* **Objective A**
In the Al Jazeera America article, how much did Al Jazeera pay for Current TV?

* **Source passage**
··········

Graphic from But Now You Know
2ND UPDATE, 6:45 PM: Al Jazeera America has released a statement about its lawsuit against AT&T: “Al Jazeera America made a decision to seek judicial intervention in its dispute with AT&T,” the network said. “Unfortunately AT&T’s decision to unilaterally delete Al Jazeera America presented us with circumstances that were untenable — an affiliate that has willfully and knowingly breached its contractual obligations. Accordingly, we had no choice but to take this action and to enforce Al Jazeera America’s rights under its agreement with AT&T — and to compel AT&T to do the right thing. Al Jazeera America’s strong hope is to resolve this matter quickly so that AT&T’s customers will have access to our unbiased, fact-based and in depth coverage of the news that is important to Americans.”

UPDATE, 5:45 PM: Al Jazeera has sued AT&T for refusing to carry the Qatar-based company’s new Al Jazeera America as part of its pay TV service, claiming AT&T is violating a deal it had with Al Jazeera’s U.S. division, according to a filing in Delaware Chancery Court. AT&T officials’ decision amounts to a “wrongful termination of an affiliation agreement,” Al Jazeera said in the filing, which accompanied a sealed complaint, Bloomberg reported late this afternoon. Details on the case came from a cover sheet that contained a brief description of the network’s claims, Bloomberg reported.AT&T announced shortly before the new network’s launch this afternoon that it had dropped Al Gore’s Current TV channel last night, and would not carry Al Jazeera America, on U-verse due to contract disputes. Al Jazeera had paid $500 million for Current TV in January and replaced it with Al Jazeera America. “AT&T’s decision to unilaterally delete Al Jazeera America presented us with circumstances that were untenable — an affiliate that has willfully and knowingly breached its contractual obligations,” a rep for Al Jazeera told Bloomberg.

PREVIOUSLY: “Al Jazeera viewership is going up in the United States because it’s real news,” RNC’s least favorite miniseries heroine Hillary Clinton explained in an old news clip that Al Jazeera America dredged up to show in its first hour of on-air existence this afternoon. “What Al Jazeera has done is achieve something that all of us … want to achieve and that is to make a contribution,” added Sen. John McCain, standing in front of a backdrop plastered with the new network’s name.

“We are here to tell the story, the way it happens — as it happens,” on-air talent Antonio Mora and Richelle Carey told viewers in the network’s opening moments. Voice-over Guy jumped in to tell viewers it’s creating “original American programming, from New York to San Francisco, with a rich mix of content “from home and around the world, because journalistic integrity knows no borders” as a guy rides by on a motorcycle sporting antlers on his helmet, representing America. Congratulations if you chose “integrity” as your drinking-game word for the network’s first hour of on-air life, though “community” also was a big player, and “Nashville” a surprising contender in that first hour, which wasn’t so much a news program as a one-hour infomercial for the network, during which were introduced some of its on-air personalities, including Joie Chen, Mora, Carey, Ali Velshi, etc.

··········

* **Excerpted records**

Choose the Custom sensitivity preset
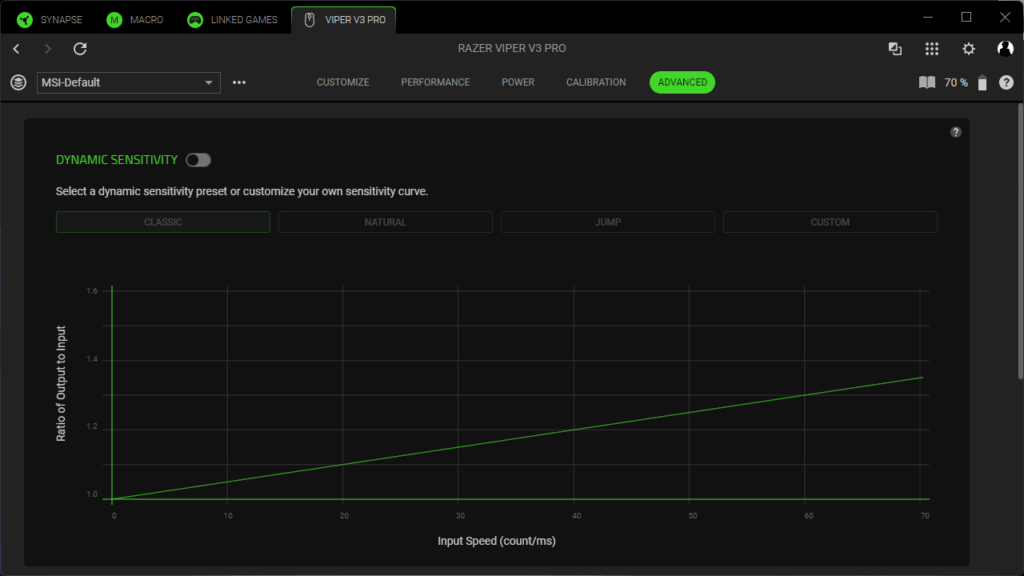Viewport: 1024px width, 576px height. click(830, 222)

··········

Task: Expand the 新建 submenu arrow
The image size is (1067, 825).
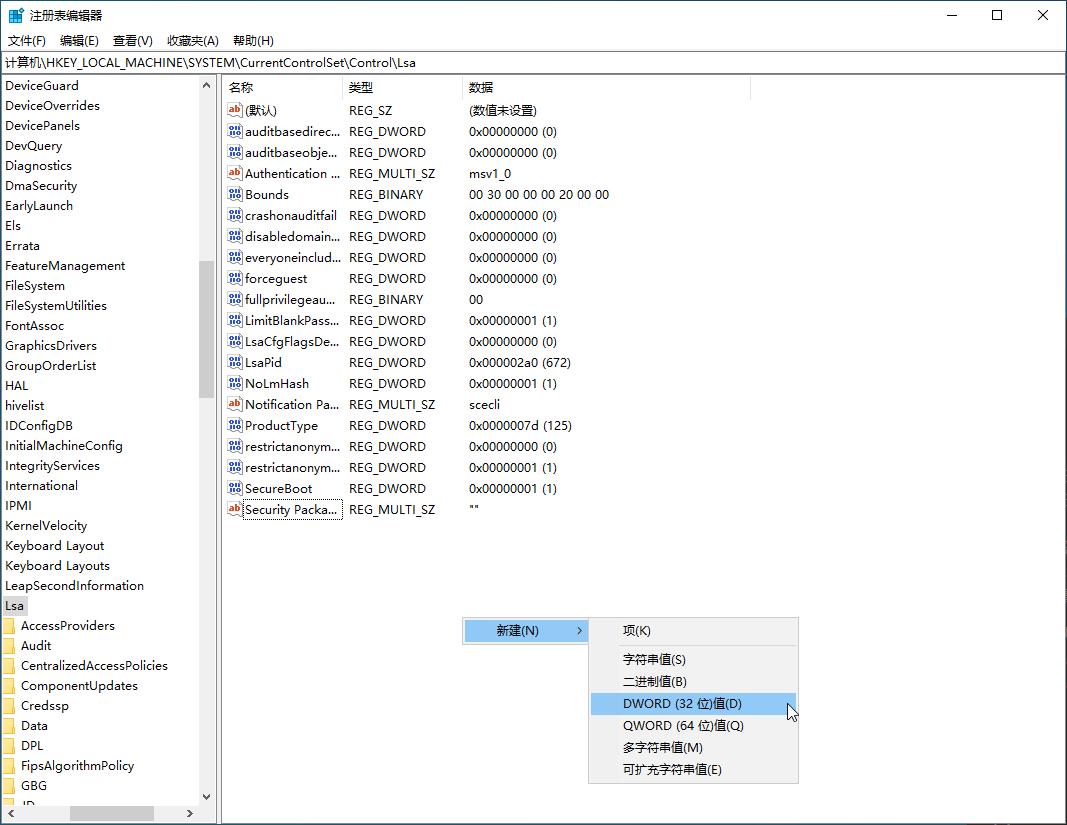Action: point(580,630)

··········

* **Objective B**
In the entries, switch "submenu" to "dropdown" in the part that opens with the line containing "Task: Expand the 新建 submenu arrow" and closes with the line containing "Action: point(580,630)", and give back only that part with everything else unchanged. Leave the pictures out.

* **Full answer A**
$500 million

* **Full answer B**
Task: Expand the 新建 dropdown arrow
The image size is (1067, 825).
Action: point(580,630)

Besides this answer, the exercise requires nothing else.